Job a: Translate this sentence from the menu selection passage into Spanish: "It is one thing to generate theory."

Supplied text:
════════
LEKULE: Research Issues and Methods in Menu Selection

It is one thing to generate theory. It is another thing to prove it. When it comes to theory that involves human behavior, verification cannot rest on intuition, argument, or opinion. Instead verification must rest on the bench of empirical research. In the arena of human/computer interaction it is all too easy to generate theory, principles, and guidelines and to apply them without restraint. Although intuition aids in good design, there are many cases in which the best design is initially counter intuitive even to experts in the field. Research in the form of controlled laboratory experiments, observation in usability labs, and even field observations is needed to verify decisions about design options. Furthermore, research is needed to generate theory and to discover general principles in design.
This chapter emphasizes the importance of research based on systematic experiments involving human subjects. It is conceded that such research is difficult, costly, and time consuming. However, it is argued that menu design in the absence of empirical research spells disaster. Two examples of lack of verification will be discussed.
════════
Job b: Copy out the stretch of the listing from the line that contains "Image resolution: width=1110" through the line that contains "Looking at the screenshot, I should tap(40, 371).", with both of those lines included.

Record list:
════════
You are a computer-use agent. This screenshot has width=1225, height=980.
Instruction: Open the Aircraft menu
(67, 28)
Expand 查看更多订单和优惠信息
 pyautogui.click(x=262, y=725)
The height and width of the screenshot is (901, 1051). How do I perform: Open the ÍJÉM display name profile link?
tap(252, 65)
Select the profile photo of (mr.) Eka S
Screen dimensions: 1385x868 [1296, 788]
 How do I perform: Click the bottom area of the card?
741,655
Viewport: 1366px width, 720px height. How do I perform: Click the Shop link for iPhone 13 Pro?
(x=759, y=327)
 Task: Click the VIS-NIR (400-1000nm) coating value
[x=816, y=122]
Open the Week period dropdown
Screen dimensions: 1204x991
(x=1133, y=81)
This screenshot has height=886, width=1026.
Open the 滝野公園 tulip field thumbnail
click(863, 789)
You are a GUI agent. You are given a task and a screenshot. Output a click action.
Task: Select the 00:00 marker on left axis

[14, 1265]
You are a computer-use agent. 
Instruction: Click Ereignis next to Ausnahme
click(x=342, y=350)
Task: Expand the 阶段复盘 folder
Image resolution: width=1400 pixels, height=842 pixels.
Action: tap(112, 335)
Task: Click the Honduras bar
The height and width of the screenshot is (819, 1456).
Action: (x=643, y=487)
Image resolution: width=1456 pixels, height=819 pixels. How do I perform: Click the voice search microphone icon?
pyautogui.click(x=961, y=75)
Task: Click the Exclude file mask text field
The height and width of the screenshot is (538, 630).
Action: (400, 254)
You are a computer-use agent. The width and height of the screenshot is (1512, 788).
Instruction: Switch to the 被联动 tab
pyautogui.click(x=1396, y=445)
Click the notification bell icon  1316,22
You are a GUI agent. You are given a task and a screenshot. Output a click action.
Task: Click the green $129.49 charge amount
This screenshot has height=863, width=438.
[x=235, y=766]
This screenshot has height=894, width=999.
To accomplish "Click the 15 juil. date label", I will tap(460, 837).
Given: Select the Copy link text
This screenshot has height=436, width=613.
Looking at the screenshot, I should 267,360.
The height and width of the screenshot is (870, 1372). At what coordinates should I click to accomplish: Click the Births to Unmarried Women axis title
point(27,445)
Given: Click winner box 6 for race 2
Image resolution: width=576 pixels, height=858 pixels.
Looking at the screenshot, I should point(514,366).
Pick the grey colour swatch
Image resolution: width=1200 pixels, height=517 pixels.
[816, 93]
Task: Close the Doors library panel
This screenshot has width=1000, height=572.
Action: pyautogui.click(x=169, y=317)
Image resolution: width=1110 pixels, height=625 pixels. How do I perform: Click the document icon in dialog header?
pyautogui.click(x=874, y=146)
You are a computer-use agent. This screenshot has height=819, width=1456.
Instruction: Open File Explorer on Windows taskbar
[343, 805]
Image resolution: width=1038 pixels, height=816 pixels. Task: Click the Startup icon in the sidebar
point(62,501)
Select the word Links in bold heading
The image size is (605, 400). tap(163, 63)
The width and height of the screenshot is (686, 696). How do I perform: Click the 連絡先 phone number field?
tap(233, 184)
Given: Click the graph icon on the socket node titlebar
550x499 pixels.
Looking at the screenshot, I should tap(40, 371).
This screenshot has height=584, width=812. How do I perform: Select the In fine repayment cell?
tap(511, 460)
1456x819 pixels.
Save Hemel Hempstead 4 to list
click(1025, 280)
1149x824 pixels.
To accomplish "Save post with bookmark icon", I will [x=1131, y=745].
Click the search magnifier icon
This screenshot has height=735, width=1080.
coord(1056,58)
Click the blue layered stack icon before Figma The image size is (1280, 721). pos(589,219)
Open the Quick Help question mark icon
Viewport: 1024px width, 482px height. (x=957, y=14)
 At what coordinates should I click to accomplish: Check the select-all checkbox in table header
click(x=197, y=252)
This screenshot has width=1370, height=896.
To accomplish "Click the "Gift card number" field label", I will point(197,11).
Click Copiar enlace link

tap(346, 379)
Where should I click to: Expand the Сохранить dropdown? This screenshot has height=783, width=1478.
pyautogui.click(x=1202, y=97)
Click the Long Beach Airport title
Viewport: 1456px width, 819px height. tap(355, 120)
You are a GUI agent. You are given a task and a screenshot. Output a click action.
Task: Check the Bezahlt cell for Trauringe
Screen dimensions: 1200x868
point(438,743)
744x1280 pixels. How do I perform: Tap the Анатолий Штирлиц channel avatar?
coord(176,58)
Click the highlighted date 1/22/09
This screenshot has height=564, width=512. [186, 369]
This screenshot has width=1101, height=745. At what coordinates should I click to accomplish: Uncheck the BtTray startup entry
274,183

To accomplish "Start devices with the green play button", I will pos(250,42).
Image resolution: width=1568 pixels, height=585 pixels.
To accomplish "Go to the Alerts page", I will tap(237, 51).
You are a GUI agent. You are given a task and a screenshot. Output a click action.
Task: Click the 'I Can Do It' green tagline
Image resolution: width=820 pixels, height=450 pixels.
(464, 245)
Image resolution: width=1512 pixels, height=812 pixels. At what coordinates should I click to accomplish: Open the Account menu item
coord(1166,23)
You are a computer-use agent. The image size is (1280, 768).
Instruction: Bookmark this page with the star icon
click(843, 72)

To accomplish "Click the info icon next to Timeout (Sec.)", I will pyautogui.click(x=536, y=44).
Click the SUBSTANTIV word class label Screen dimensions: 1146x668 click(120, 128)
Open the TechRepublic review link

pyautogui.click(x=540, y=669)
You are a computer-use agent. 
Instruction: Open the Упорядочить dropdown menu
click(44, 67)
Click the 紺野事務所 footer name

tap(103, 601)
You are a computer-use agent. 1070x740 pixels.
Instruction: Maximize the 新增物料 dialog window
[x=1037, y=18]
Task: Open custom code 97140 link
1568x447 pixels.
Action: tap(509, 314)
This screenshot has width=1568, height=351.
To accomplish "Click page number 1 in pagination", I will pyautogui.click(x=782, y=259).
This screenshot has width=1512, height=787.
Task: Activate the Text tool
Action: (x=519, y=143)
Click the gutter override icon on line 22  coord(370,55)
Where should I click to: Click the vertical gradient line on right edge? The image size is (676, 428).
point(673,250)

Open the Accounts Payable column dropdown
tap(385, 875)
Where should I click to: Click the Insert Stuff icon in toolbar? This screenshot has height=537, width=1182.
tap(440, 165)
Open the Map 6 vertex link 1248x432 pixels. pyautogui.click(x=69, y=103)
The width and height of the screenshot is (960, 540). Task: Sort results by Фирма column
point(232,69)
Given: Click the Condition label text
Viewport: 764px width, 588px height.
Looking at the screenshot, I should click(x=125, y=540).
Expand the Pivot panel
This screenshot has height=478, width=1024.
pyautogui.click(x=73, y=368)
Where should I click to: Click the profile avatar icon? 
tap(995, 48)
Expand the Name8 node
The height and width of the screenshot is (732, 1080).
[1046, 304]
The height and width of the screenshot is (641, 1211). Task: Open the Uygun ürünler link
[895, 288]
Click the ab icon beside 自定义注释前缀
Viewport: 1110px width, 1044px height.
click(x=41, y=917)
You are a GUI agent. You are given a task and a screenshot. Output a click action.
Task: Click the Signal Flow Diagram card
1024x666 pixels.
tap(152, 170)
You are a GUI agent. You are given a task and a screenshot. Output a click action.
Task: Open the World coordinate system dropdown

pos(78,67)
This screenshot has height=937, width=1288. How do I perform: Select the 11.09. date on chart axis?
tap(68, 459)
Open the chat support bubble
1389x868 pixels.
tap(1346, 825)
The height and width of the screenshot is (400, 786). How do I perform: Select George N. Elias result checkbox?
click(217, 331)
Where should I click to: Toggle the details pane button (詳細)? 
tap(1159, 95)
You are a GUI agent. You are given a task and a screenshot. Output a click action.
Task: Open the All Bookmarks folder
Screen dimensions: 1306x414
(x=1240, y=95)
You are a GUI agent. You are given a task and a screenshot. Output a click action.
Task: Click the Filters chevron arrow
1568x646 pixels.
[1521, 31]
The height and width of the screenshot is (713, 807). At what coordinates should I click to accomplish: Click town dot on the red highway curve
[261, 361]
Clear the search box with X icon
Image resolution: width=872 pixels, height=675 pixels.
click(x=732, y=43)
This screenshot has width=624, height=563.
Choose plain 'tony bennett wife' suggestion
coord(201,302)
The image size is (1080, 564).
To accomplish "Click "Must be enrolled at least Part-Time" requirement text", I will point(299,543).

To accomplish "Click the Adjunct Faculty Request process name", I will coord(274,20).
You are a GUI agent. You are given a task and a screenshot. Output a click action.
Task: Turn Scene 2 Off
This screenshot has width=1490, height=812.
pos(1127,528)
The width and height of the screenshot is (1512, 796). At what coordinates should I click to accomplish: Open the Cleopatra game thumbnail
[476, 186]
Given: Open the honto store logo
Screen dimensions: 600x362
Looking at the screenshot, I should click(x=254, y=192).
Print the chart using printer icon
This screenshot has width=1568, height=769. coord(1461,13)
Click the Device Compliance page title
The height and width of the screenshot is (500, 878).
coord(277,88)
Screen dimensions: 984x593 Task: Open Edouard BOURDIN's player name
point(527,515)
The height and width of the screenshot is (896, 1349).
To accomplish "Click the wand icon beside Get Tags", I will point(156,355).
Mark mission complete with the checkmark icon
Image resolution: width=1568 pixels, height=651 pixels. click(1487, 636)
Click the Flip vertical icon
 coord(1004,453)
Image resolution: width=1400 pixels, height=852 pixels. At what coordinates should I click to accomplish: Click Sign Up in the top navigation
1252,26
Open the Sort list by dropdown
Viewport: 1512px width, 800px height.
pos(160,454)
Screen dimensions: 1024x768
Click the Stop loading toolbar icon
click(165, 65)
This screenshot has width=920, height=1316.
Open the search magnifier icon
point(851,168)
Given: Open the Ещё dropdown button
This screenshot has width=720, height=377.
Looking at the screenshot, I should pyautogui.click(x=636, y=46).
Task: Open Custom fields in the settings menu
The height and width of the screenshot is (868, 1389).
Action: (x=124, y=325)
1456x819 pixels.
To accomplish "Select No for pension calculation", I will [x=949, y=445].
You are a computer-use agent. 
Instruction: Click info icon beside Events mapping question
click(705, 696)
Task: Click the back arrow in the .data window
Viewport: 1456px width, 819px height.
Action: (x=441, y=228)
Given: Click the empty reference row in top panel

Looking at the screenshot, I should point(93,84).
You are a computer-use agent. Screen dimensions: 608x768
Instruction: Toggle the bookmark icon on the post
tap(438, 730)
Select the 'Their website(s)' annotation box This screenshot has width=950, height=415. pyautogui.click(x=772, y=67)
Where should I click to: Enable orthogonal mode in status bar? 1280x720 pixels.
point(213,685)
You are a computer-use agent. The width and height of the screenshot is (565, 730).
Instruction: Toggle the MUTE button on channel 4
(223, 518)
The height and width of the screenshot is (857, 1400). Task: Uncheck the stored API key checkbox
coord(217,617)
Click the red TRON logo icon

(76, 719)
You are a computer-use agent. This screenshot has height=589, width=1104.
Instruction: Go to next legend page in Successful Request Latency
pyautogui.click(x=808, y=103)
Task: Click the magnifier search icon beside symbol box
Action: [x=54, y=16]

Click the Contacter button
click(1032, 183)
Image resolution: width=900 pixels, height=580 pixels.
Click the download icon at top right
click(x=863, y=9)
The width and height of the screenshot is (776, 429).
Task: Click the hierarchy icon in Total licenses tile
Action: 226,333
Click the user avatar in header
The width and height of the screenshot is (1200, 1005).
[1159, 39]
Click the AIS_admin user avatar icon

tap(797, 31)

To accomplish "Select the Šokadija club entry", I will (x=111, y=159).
════════
Correct answer a: Una cosa es generar teoría.

Correct answer b:
Image resolution: width=1110 pixels, height=625 pixels. How do I perform: Click the document icon in dialog header?
pyautogui.click(x=874, y=146)
You are a computer-use agent. This screenshot has height=819, width=1456.
Instruction: Open File Explorer on Windows taskbar
[343, 805]
Image resolution: width=1038 pixels, height=816 pixels. Task: Click the Startup icon in the sidebar
point(62,501)
Select the word Links in bold heading
The image size is (605, 400). tap(163, 63)
The width and height of the screenshot is (686, 696). How do I perform: Click the 連絡先 phone number field?
tap(233, 184)
Given: Click the graph icon on the socket node titlebar
550x499 pixels.
Looking at the screenshot, I should tap(40, 371).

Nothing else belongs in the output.